- [Data provided]
········
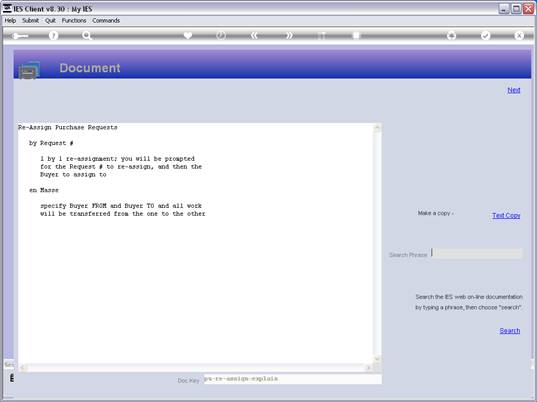
Task: Click the double right arrows icon
Action: (x=289, y=35)
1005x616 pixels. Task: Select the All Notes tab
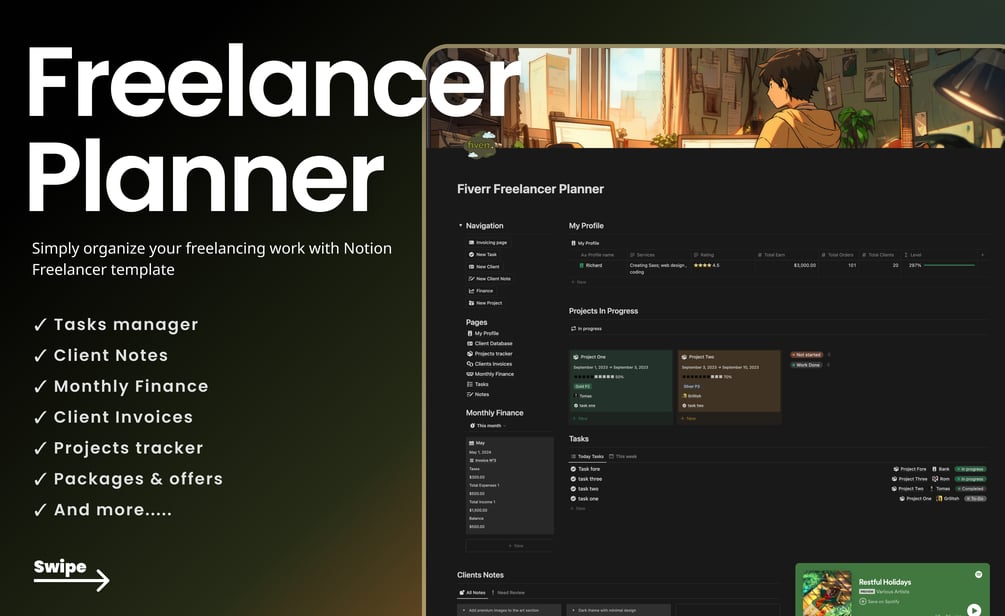(x=472, y=593)

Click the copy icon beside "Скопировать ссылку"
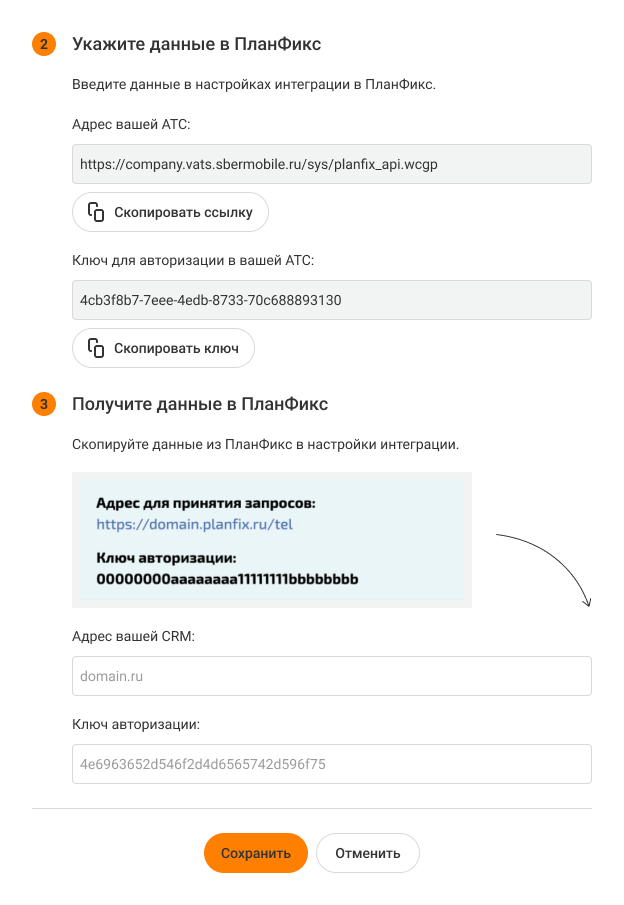(x=97, y=212)
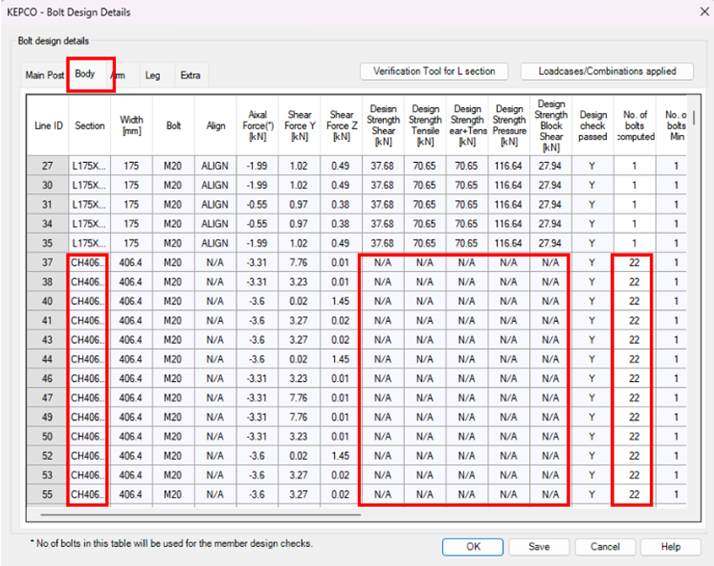
Task: Click the Line ID column header
Action: [x=50, y=126]
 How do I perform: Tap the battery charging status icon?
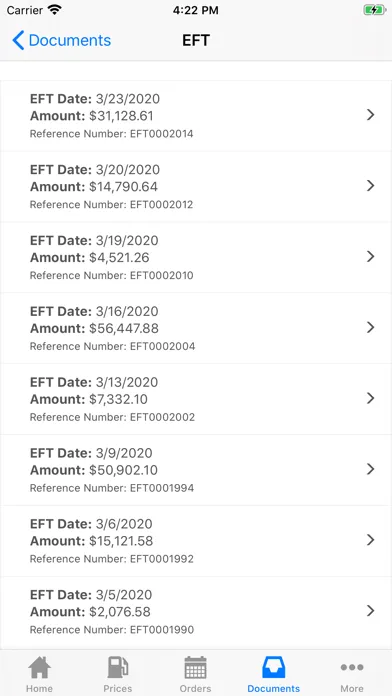[x=374, y=10]
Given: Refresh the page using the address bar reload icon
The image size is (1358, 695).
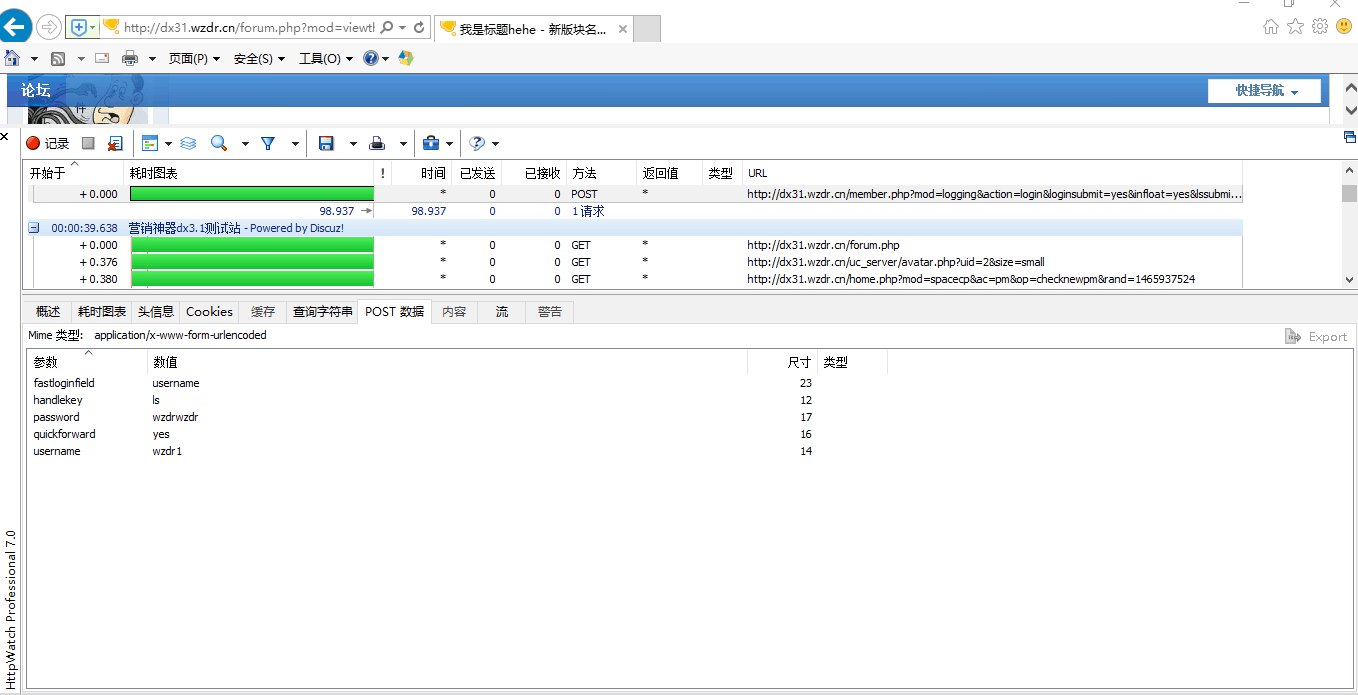Looking at the screenshot, I should (419, 28).
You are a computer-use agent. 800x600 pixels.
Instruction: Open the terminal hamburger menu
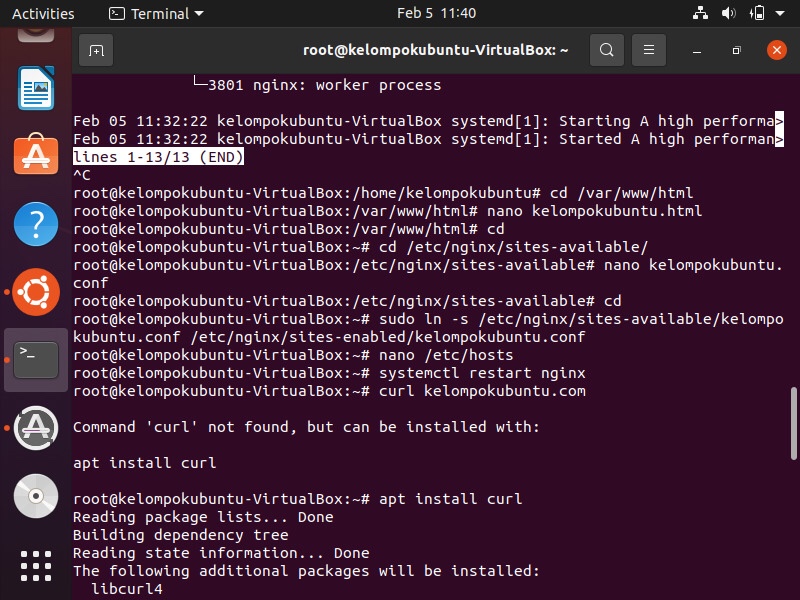(x=649, y=50)
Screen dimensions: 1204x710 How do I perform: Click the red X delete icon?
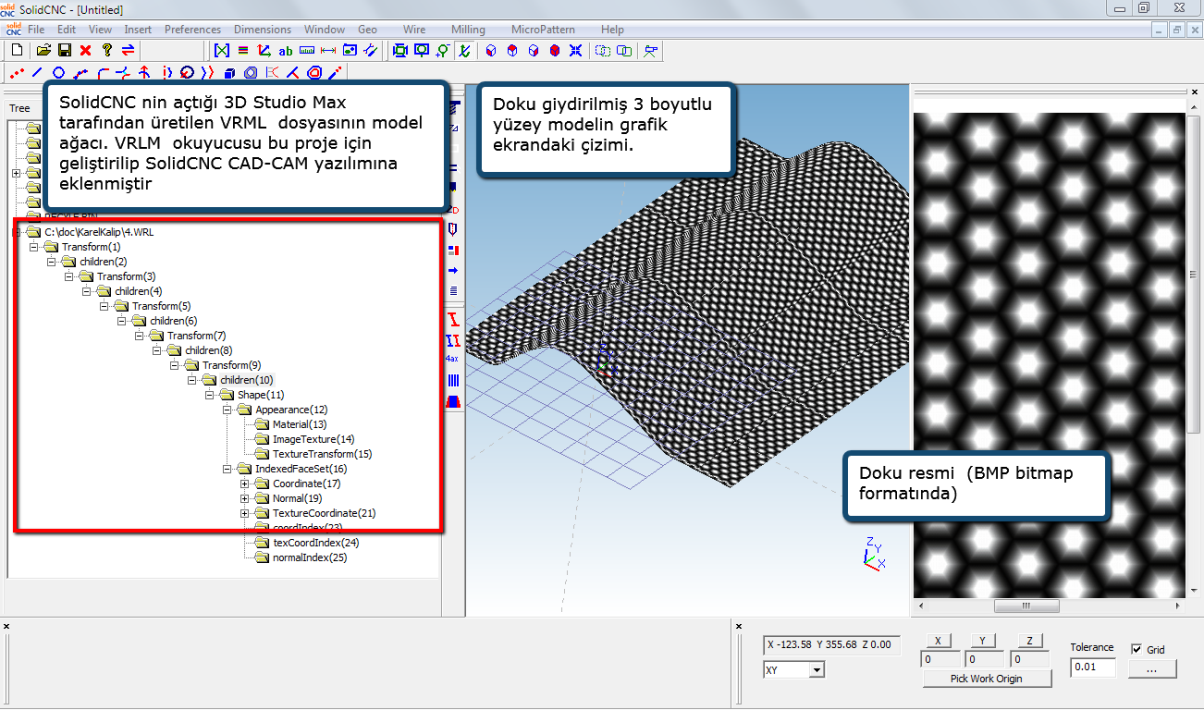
········
- [The problem] Set down exactly, and only, the lines from the one containing "The image size is (1358, 695)." through the last line of the entries. Pictures do not belong in the copy.

- [Exercise output]
The image size is (1358, 695).
Looking at the screenshot, I should (419, 28).
You are a computer-use agent. 800x600 pixels.
Instruction: Open the terminal hamburger menu
(x=649, y=50)
Screen dimensions: 1204x710 How do I perform: Click the red X delete icon?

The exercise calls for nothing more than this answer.